FBPとFIRSTのNPSを比較すると,FIRSTでは0.2mm−1以上の高周波領域のノイズが著明に抑制されており,画質向上の要因の一つと考えられる。
症例6(60歳代,男性)では,MIP像による末梢血管の描出を,通常線量CTのAIDR 3Dと低線量CT検診のFIRSTで比較した(図7)。線量を約1/4に抑えても,FIRSTで再構成することで同等の空間分解能を得られることがわかる。
さらに,われわれは,超低線量CTのトライアルも行っており,超低線量(0.15mSv)撮影でもFIRSTを適用することで,低線量(1.5mSv)のAIDR 3Dと同等の検出能が得られるものと期待される。
2.冠動脈CT
冠動脈CTAについても,AIDR 3Dと比べてFIRSTでは空間分解能の向上が見られる。胸痛により冠動脈CTAを撮影した症例の右冠動脈内腔のCT値を測定したところ,AIDR 3Dは297HU,FIRSTは343HUと差異があった。血管ファントムによる空間分解能の検証では,3mm径という微細な模擬血管においてAIDR 3DよりもFIRSTの方が高い空間分解能が得られ,FIRSTではより正確なCT値を得ていると推測される。
腹部CTにおけるFIRST
1.高度肥満者のCT
症例7(50歳代,女性)は,BMI38.5の高度肥満で,胃の縮小手術のために受診した(図8)。高度肥満の場合,特に肝臓の上方辺りはストリークアーチファクトが強く出て診断が困難なことも多いが,AIDR 3D,さらにFIRSTでは,ストリークアーチファクトが強力に抑制されることがわかる。
2.低線量肝Perfusion CT
肝Perfusion CTでは線量抑制のために低管電圧で撮影しているが,ノイズが多く,FBPではPerfusion演算のエラーが起きやすいと考えられる。
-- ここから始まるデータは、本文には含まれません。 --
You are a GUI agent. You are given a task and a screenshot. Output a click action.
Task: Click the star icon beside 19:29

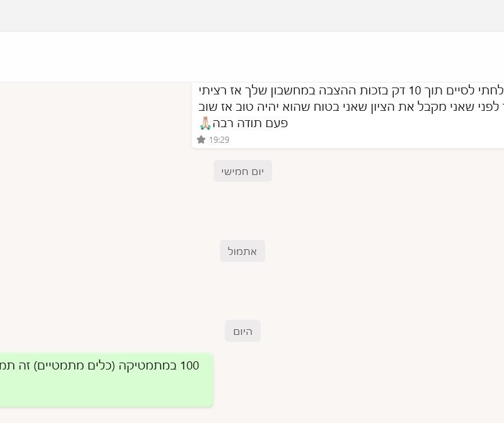point(201,140)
FIRSTでは強力にノイズやストリークアーチファクトを抑制することができ,Perfusion演算画像も真実に近いものが得られているものと思われる(図9)。
FIRSTに関する物理評価の課題
われわれは従来,画像を評価する際にはSD値が低いほど高画質であると判断してきたが,FIRSTにおいてこの評価法は適切だろうか。
一般的に病変の視認性(low contrast detectability)は,ノイズ,コントラスト,オブジェクトサイズ,SNR,CNRといった指標で評価されるが,これらの指標は線形画像であることが前提となっている。非線形画像(AIDR 3D,FIRST)では,境界が明瞭であったり,コントラストがついているものは,それを際立たせる処理が行われ,反対にコントラストのない肝臓などではノイズを抑制した均一な画像が作られる。そのため,human observer performance testやmodel observer performance testといった複雑な検証が必要となり,FIRSTにSNRやCNRなどの指標を単純に適用すると,評価を誤る可能性があることを肝に銘じなければならない。
まとめ
FIRSTは,(1) 空間分解能向上によるCT値の精度向上,(2) 高周波領域での著明なノイズ低減,(3) アーチファクトの劇的な低減,(4) 強力なビームハードニング補正効果,(5) 臓器や部位に応じた画像の最適化という特長を持ち,これらを高精度にバランス良く実現していると言える。FIRSTの進化を把握するためには,SNRやCNRなどで単純に評価するのではなく,FIRSTの特長を総合的に評価しなければならない。今後も進化し続けるFIRSTをいかに臨床に適用して,患者さんのために使いこなすかが求められている。